How could information about flux – in the form of a metabolite concentration (for example FBP) – be coupled to the regulatory machinery to finally result in flux-dependent regulation? The first option for such coupling is an interaction of the flux-signaling metabolite directly with enzymes to activate or inactivate their activity (Fig. 4), for which a couple of different mechanisms exist (Zorn & Wells, 2010). FBP, for example, is known to (i) activate pyruvate kinase (Otto et al., 1986; Susan-Resiga & Nowak, 2003), (ii) have effects on the fructose 2,6-bisphosphate and AMP-mediated activation of phosphofructokinase activity (Przybylski et al., 1985), and (iii) inhibit oxidative phosphorylation through strongly inhibiting Complex IV (cytochrome c oxidase) and Complex III (ubiquinol : cytochrome c oxidoreductase) (Diaz-Ruiz et al., 2008).

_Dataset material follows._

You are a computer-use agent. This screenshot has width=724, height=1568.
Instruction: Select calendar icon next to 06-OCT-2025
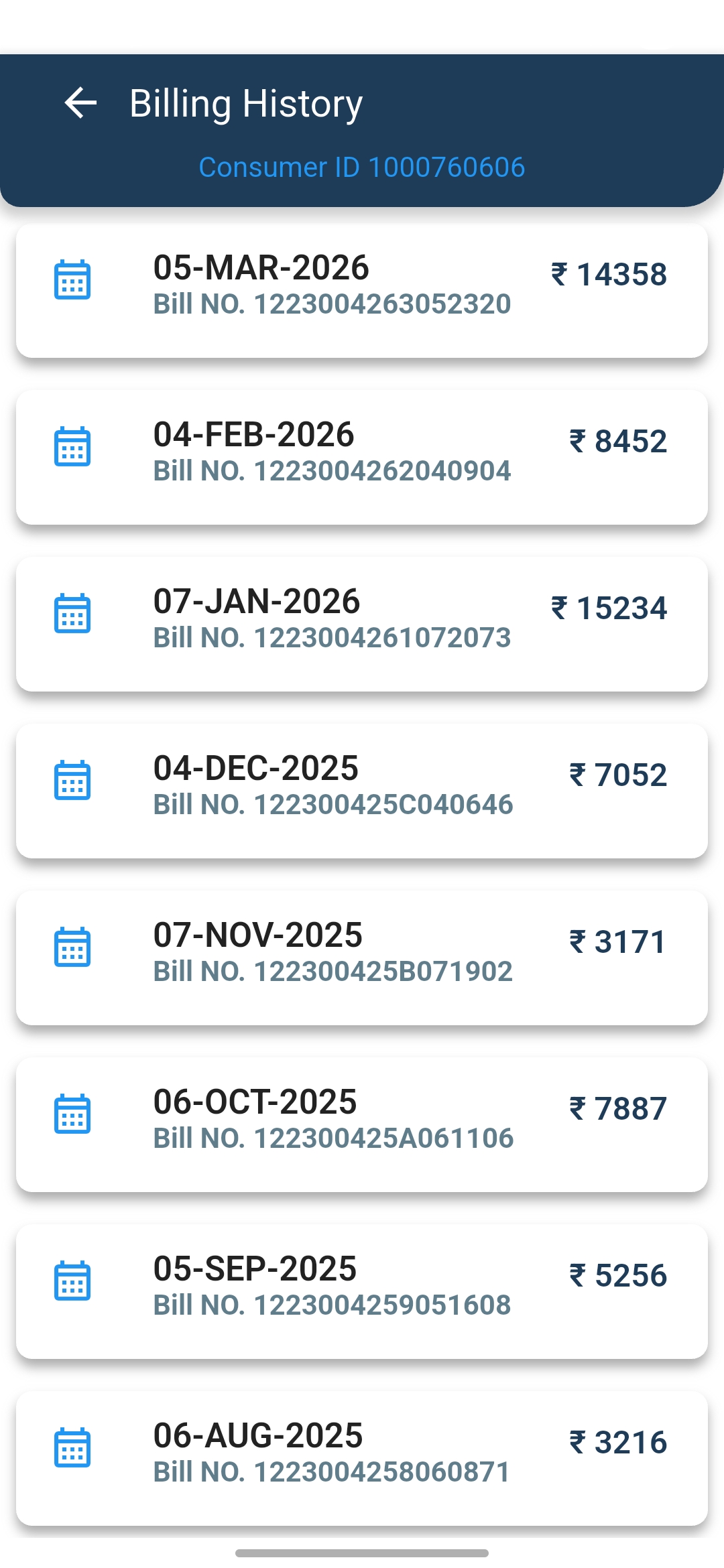(72, 1114)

Alternatively, flux-signaling metabolites could be coupled to the regulatory machinery via interaction with signaling and regulatory proteins, such as kinases or transcription factors. Unlike in E. coli, for which about a 100 metabolite-transcription factor interactions are known (ECOCYC database; Keseler et al., 2011), we only know a handful of proteins that link metabolite levels with transcriptional regulation in yeast, for example Gal3p, Put3p, and Bas1p (for reviews see Sellick & Reece, 2005; Reece et al., 2006; Campbell et al., 2008). Here, the question is whether we simply do not know more because they are either not as prominent in yeast as they are in bacteria or hard to identify by classical biochemical means and as of today still no high-throughput method exists (Heinemann & Sauer, 2011). Although most yeast transcription factors do not have small molecule binding pockets as, for example, the E. coli transcription factors (N. Luscombe, pers. commun.), novel metabolite-transcription factor interactions (Pinson et al., 2009) and signaling protein interactions (Li & Snyder, 2011) were identified recently. Thus, more might be discovered in the future. Similarly, we are also only just realizing that metabolite-binding RNA domains are also present in the genes of eukaryotes (Wachter, 2010), which might offer an alternative manner in which flux-signaling metabolites could be coupled to the regulatory machinery of a cell.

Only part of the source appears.